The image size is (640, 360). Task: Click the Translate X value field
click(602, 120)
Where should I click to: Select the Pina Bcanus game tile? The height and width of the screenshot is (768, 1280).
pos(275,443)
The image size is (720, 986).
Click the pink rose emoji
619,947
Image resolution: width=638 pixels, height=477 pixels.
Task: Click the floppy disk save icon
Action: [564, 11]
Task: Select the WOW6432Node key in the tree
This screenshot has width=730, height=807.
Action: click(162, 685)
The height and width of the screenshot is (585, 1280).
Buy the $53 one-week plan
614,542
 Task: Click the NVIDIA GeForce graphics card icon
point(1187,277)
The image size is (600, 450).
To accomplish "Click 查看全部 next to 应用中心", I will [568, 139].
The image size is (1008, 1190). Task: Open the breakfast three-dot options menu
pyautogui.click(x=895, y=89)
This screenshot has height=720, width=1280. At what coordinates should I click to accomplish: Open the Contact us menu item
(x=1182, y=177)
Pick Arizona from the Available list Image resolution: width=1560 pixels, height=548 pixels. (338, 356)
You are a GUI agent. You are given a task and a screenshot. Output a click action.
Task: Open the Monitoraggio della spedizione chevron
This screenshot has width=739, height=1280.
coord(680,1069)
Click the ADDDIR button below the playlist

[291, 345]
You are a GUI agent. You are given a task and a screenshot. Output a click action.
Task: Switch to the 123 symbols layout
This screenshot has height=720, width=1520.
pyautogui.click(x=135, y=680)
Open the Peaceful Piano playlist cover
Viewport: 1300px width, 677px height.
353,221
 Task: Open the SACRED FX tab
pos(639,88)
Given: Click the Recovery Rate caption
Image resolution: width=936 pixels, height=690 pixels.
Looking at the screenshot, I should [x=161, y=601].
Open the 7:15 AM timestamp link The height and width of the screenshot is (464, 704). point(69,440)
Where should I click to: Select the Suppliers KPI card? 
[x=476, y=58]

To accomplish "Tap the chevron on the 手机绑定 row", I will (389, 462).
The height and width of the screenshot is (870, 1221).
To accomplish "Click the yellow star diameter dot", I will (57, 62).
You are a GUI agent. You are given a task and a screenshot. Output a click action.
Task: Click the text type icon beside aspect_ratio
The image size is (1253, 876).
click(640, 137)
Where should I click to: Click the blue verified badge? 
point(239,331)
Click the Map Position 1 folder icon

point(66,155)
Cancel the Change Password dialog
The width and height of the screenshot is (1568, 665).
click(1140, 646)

**TASK ITEM:** Your task is to give back every record exactly.

**REPLY:**
The image size is (640, 360). Task: Click the Translate X value field
click(602, 120)
Where should I click to: Select the Pina Bcanus game tile? The height and width of the screenshot is (768, 1280).
pos(275,443)
The image size is (720, 986).
Click the pink rose emoji
619,947
Image resolution: width=638 pixels, height=477 pixels.
Task: Click the floppy disk save icon
Action: [564, 11]
Task: Select the WOW6432Node key in the tree
This screenshot has width=730, height=807.
Action: click(162, 685)
The height and width of the screenshot is (585, 1280).
Buy the $53 one-week plan
614,542
 Task: Click the NVIDIA GeForce graphics card icon
point(1187,277)
The image size is (600, 450).
To accomplish "Click 查看全部 next to 应用中心", I will [568, 139].
The image size is (1008, 1190). Task: Open the breakfast three-dot options menu
pyautogui.click(x=895, y=89)
This screenshot has height=720, width=1280. At what coordinates should I click to accomplish: Open the Contact us menu item
(x=1182, y=177)
Pick Arizona from the Available list Image resolution: width=1560 pixels, height=548 pixels. (338, 356)
You are a GUI agent. You are given a task and a screenshot. Output a click action.
Task: Open the Monitoraggio della spedizione chevron
This screenshot has width=739, height=1280.
coord(680,1069)
Click the ADDDIR button below the playlist

[291, 345]
You are a GUI agent. You are given a task and a screenshot. Output a click action.
Task: Switch to the 123 symbols layout
This screenshot has height=720, width=1520.
pyautogui.click(x=135, y=680)
Open the Peaceful Piano playlist cover
Viewport: 1300px width, 677px height.
353,221
 Task: Open the SACRED FX tab
pos(639,88)
Given: Click the Recovery Rate caption
Image resolution: width=936 pixels, height=690 pixels.
Looking at the screenshot, I should [x=161, y=601].
Open the 7:15 AM timestamp link The height and width of the screenshot is (464, 704). point(69,440)
Where should I click to: Select the Suppliers KPI card? 
[x=476, y=58]

To accomplish "Tap the chevron on the 手机绑定 row", I will (389, 462).
The height and width of the screenshot is (870, 1221).
To accomplish "Click the yellow star diameter dot", I will (57, 62).
You are a GUI agent. You are given a task and a screenshot. Output a click action.
Task: Click the text type icon beside aspect_ratio
The image size is (1253, 876).
click(640, 137)
Where should I click to: Click the blue verified badge? 
point(239,331)
Click the Map Position 1 folder icon

point(66,155)
Cancel the Change Password dialog
The width and height of the screenshot is (1568, 665).
click(1140, 646)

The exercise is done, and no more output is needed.